-- Given passage follows --

The Ag nanoparticles (AgNP) were synthesized by two methods: (1) from the clear Tollens reagent (produced with and denoted as Ag) and (2) the Tollens reagent mixed with silver oxide (produced with and denoted as Ag/AgO). Subsequently, their adsorption has been studied on scaffolds possessing porous CaCO3 (and referred to as CaCO3 mineralized) and those without CaCO3 (referred to as non-mineralized) scaffolds. That allows to investigate the influence of CaCO3 mineralization of PCL scaffolds on adsorption of Ag nanoparticles synthesized by the above mentioned two methods, Figure 1. This study is relevant, because the concentration, sizes, and the aggregation state of Ag nanoparticles determine the strength of the SERS amplification.
Figure 1. SEM images of the Ag reduction on non-mineralized PCL fibers (A,B) and mineralized PCL-CaCO3 scaffolds (C,D) after Ag reduction from the clear Tollen's reagent (A,C) and the reagent containing the Tollen's reagent with 50% of silver oxides (B,D). The scale bars in inset images are 5 μm. (E) The size distribution of silver nanoparticles adsorbed on various scaffolds. (F) The silver content (weight percent) obtained via EDX analysis. (G) The filling factor of silver nanoparticles in various PCL scaffolds.

-- Given passage concluded --
-- Raw data follows --

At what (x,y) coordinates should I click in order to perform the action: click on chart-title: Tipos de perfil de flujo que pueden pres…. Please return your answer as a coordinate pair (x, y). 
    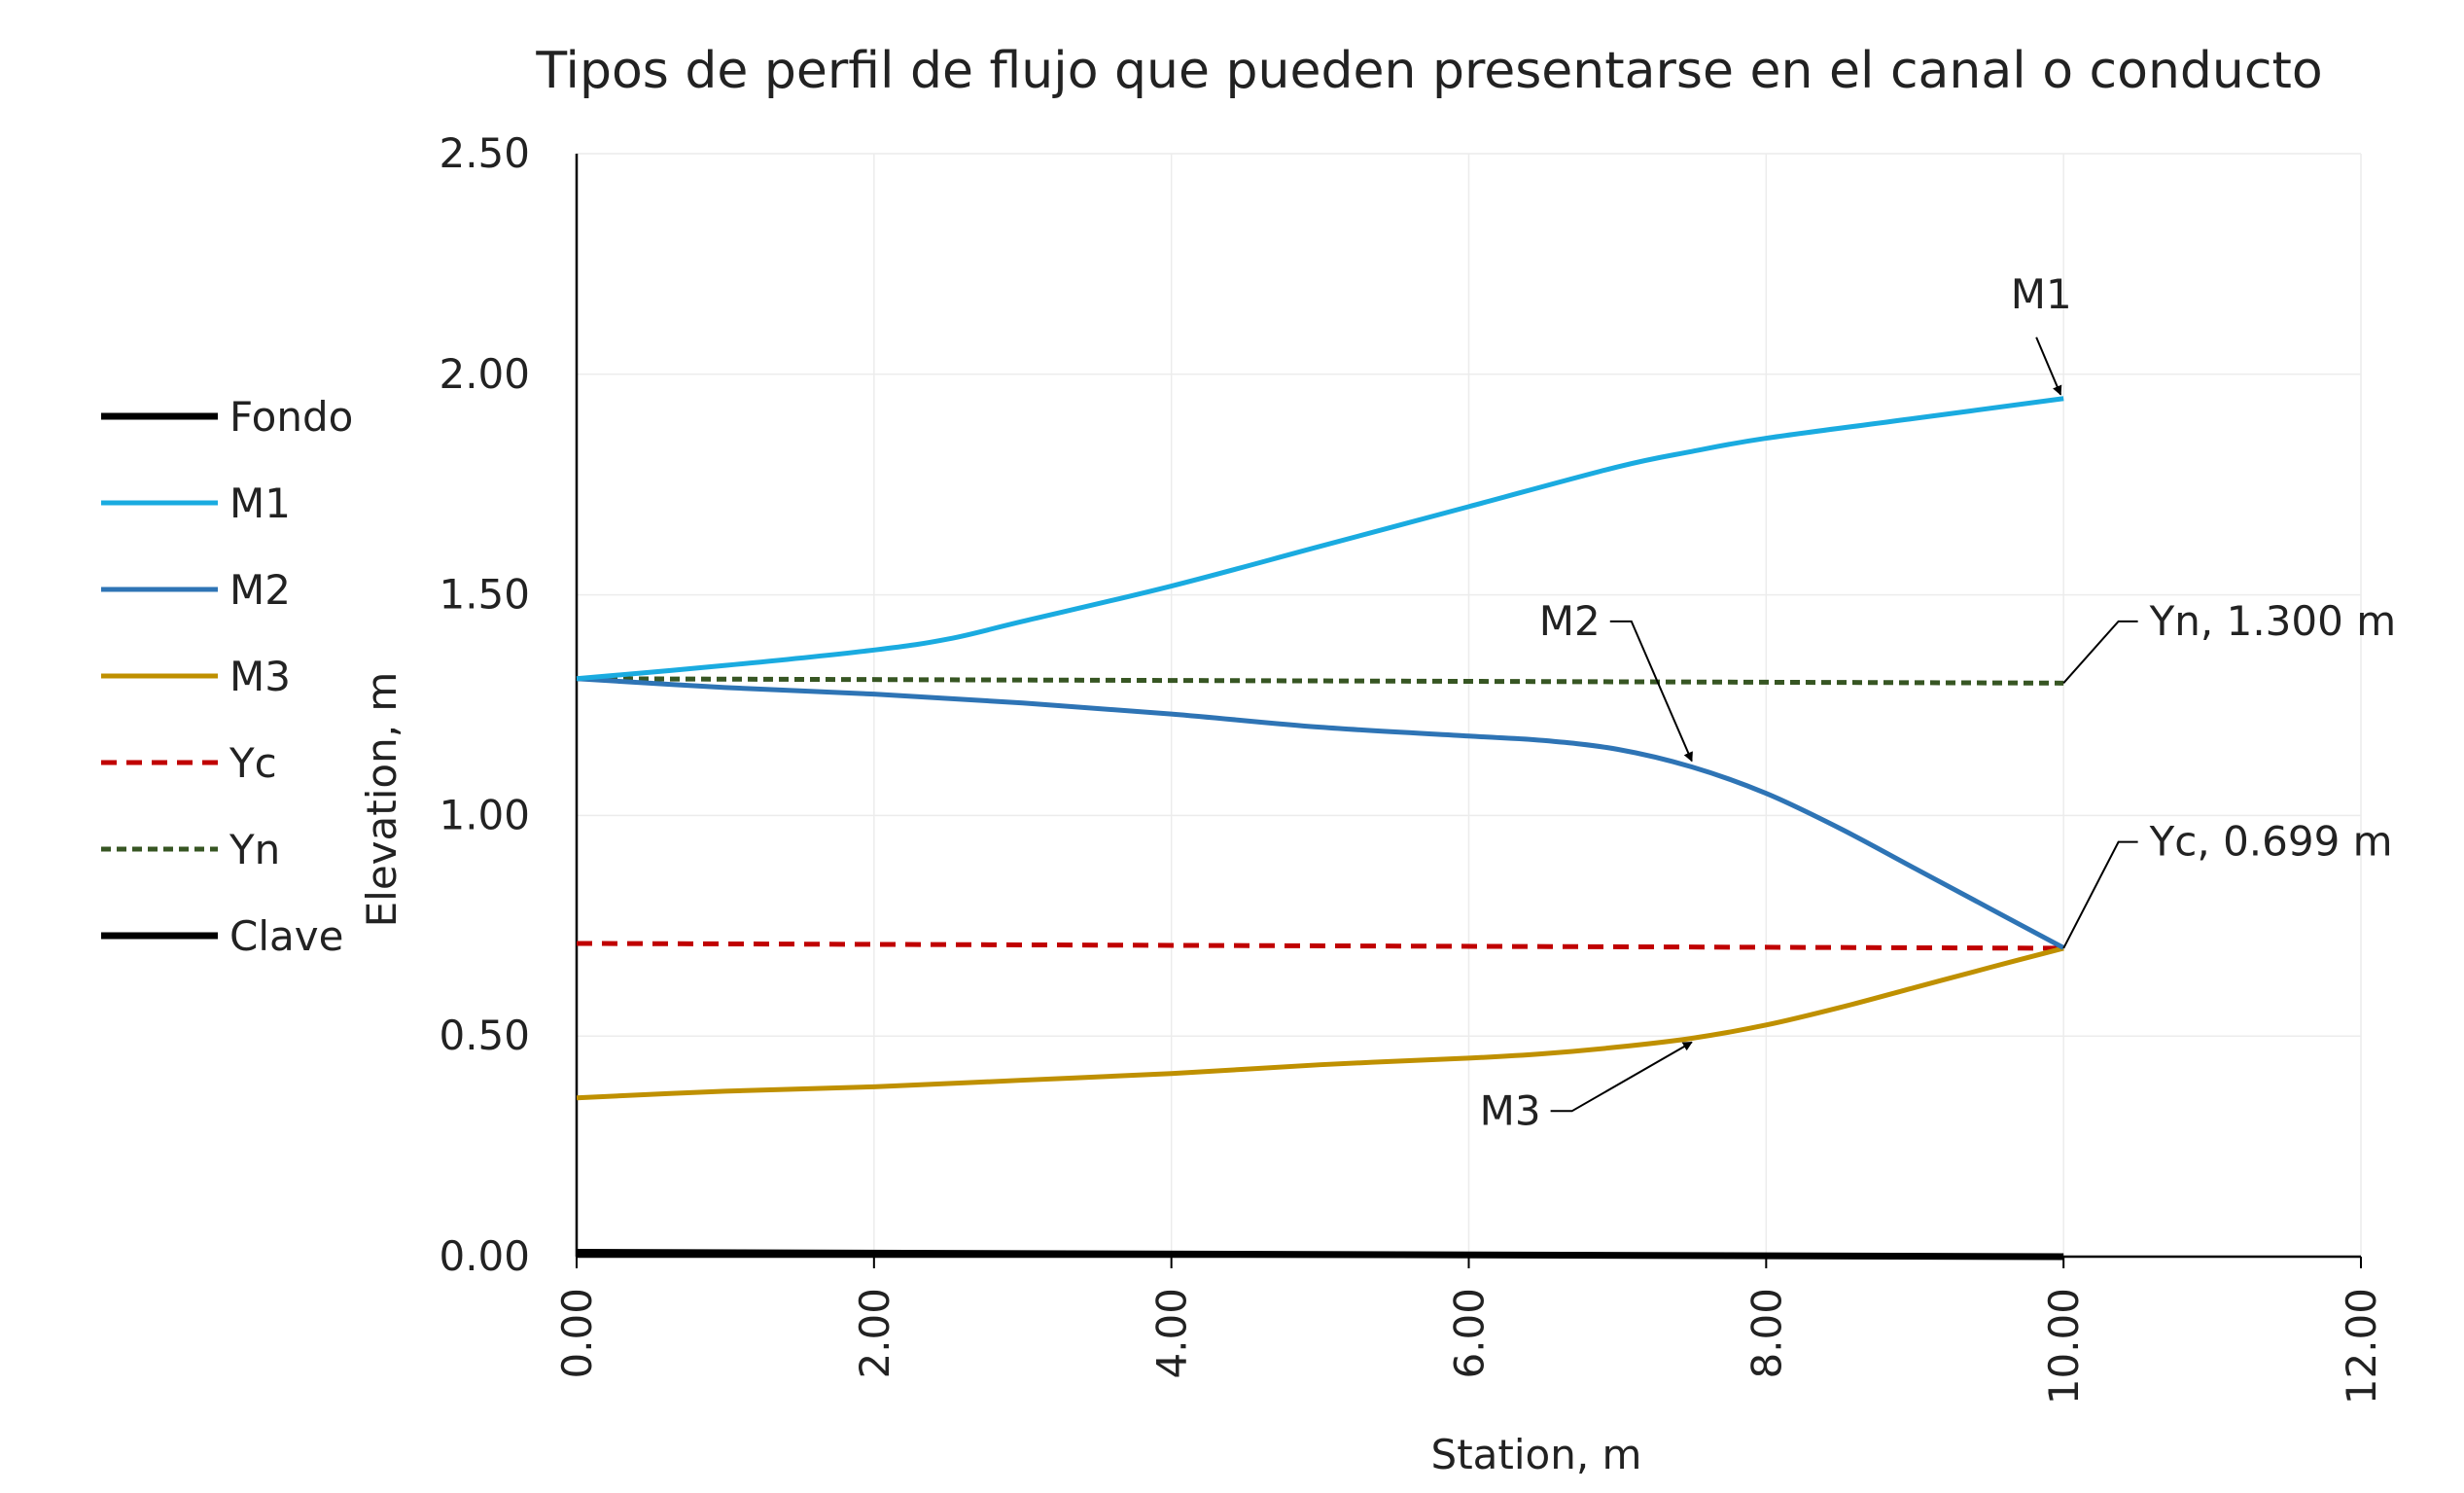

-- Raw data concluded --

- _What is required_
Answer these questions using the passage on silver nanoparticles and scaffolds:
(a) What are scaffolds without CaCO3 referred to as?
(b) Which three properties of Ag nanoparticles determine the strength of the SERS amplification?
(c) What analysis gave the silver content in weight percent?

- _Task solution_
(a) Non-mineralized.
(b) Their concentration, sizes, and aggregation state.
(c) EDX analysis.